CIT v M/s CUSHMAN AND WAKEFIELD (INDIA) PVT LTD [ITA No.475/2012 dated 23.05.2014] (Delhi HC)
The assessee, an Indian company, is engaged in the business of rendering services connected to acquisition, sales and lease of real estate and other services. The assessee reported following transactions under Section 92B:
(a) Payment of referral fee of Rs. 1,73,26,631/- by the assessee to several foreign AEs for referring clients, and
(b) Payment of Rs. 1,06,39,865/- as reimbursement to CWS (Singapore entity) and CWHK (Hong Kong entity) for costs incurred by them for certain coordination and liaison services in respect of their client, IBM.
No benchmarking or a transfer pricing analysis was conducted by the assessee. In this respect, the transfer pricing study submitted by it stated:
“A cost sharing agreement is a commercial decision of the company and helps the company liaise with international clients; it helps create a better understanding of client needs and disseminate information of the real estate market in India. The effort of these individuals is not a full marketing effort but provides a liaison and market access basis for the Company. The strong international presence of the Cushman and Wakefield group places it is a better position to identify and engage such a professional in a more cost effective manner than for the Company to do so directly with its own efforts.”
In respect of the reimbursement of costs to the AEs, the TPO disallowed deduction of the expenditure. Additionally, the AO disallowed the referral fees as a deductible expenditure, stating that no benefit was derived by the assessee from the referral fees paid to the AEs. The assessee preferred objections before the Dispute Resolution Panel (“DRP”), against both findings. The DRP concurred with the AO, leading to a final assessment order under Section 143(3) read with Section 144C. The assessee then appealed to the ITAT, which held in its favour.
- The arguments advanced before this Court appears to divide this issue in two parts: first, whether services have indeed been provided by CWHK and CWS to the assessee, and second, whether these services ought to be benchmarked to determine to ALP considering the provisions of Section 92(3).
- Deduction of business expenditure under Section 37 for work undertaken by the AEs allows only for deduction of such amounts as incurred for the benefit of the assessee.
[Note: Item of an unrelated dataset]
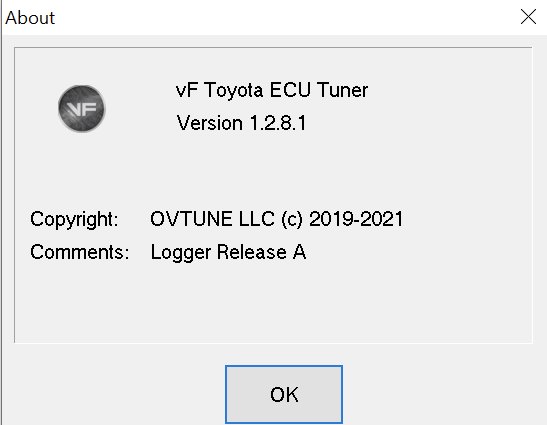Click the word Toyota in product name

233,90
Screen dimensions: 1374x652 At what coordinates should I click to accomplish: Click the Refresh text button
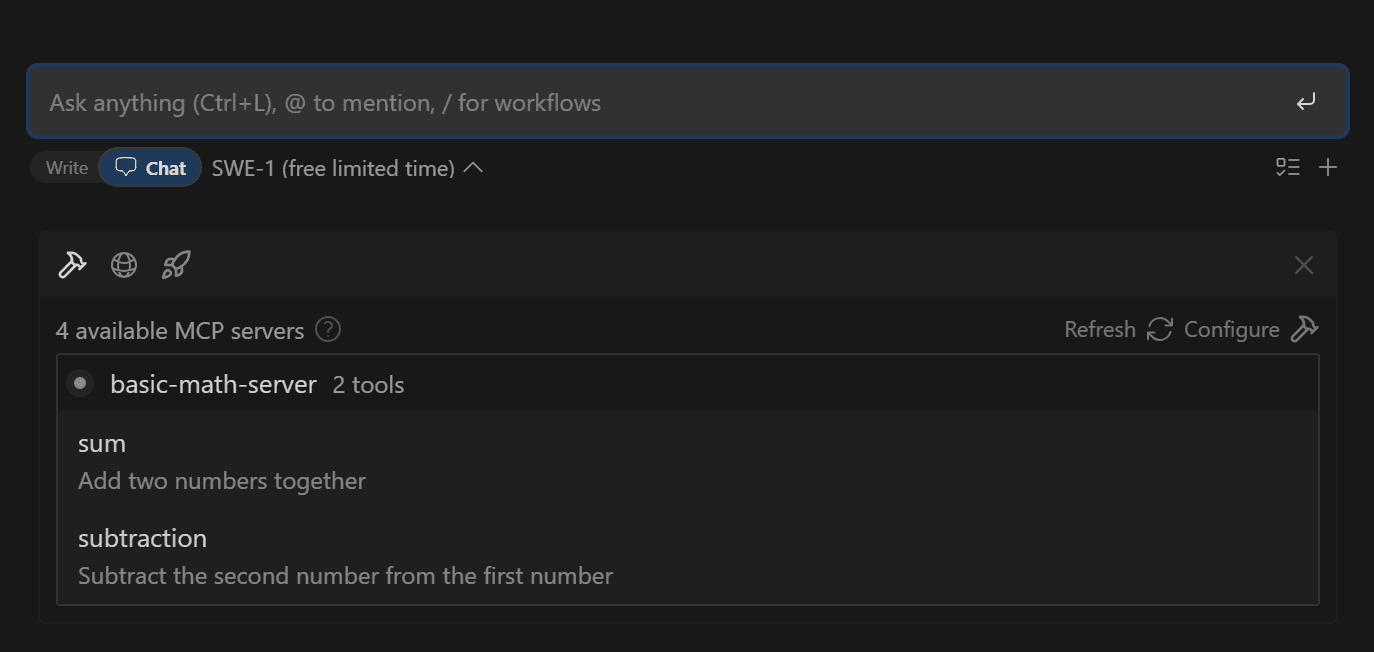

- Quintessentially, only those costs incurred by CWS and CWHK which led to a benefit to the assessee can be claimed by it under Section 37. Creating a distinction would lead to an illogical position where once the factum of benefit is established, the amounts claimed as a deduction for creating that benefit would be considered autonomously.
- The costs incurred by CWS and CWHK have not been disputed by the revenue. They were actually incurred.
- It is an admitted fact that the assessee did not attempt to benchmark this international transaction. Neither was such an exercise conducted by the TPO, and accordingly, till date, that vacuum exists. This vacuum remains despite Section 92(3) of the Act.
- Clause (3) of section 92 provides that if an ALP results in a decrease in the tax incidence in India, the true value of the transaction will be the value stated by the assessee and not the ALP. This conclusion, however, can only be reached after an assessment of the ALP and comparison with the income stated in the return.
- Undoubtedly certain amounts were charged by the AEs as reimbursement for actual costs incurred. Nevertheless, whether a third party – in an uncontrolled transaction with the assessee would have charged amounts lower, equal to or greater than the amounts claimed by the AEs, CWS and CWHK has to perforce be tested under the various methods prescribed in Section 92C of the Act.
- An independent entity would quite possibly include a mark-up over and above the cost, and thus, exceed the value charged by the AEs in this case. The sequitur cannot be that the cost incurred by those entities would be the same as the AEs in this case. This cannot be a matter of speculation. Nor is the application of Section 92(3) a logical inference from the fact that CWS and CWHK have only asked for reimbursement of cost. This being a transaction between related parties, whether that cost itself is inflated or not only is a matter to be tested under a comprehensive transfer pricing analysis.
- The issue is whether an independent entity would have paid for such services. Importantly, in reaching this conclusion, neither the Revenue, nor this Court, must question the commercial wisdom of the assessee, or replace its own assessment of the commercial viability of the transaction. The services rendered by CWS and CWHK in this case concern liaising and client interaction with IBM on behalf of the assessee – activities for which, according to the assessee’s claim – interaction with IBM’s regional offices in Singapore and the United States was necessary. These services cannot – as the ITAT correctly surmised – be duplicated in India insofar as they require interaction abroad. Whether it is commercially prudent or not to employ outsiders to conduct this activity is a matter that lies within the assessee’s exclusive domain, and cannot be second-guessed by the Revenue.
- For the consideration of ALP in respect of these transactions, the matter is remanded back to the file of the concerned AO, for an ALP assessment by the TPO.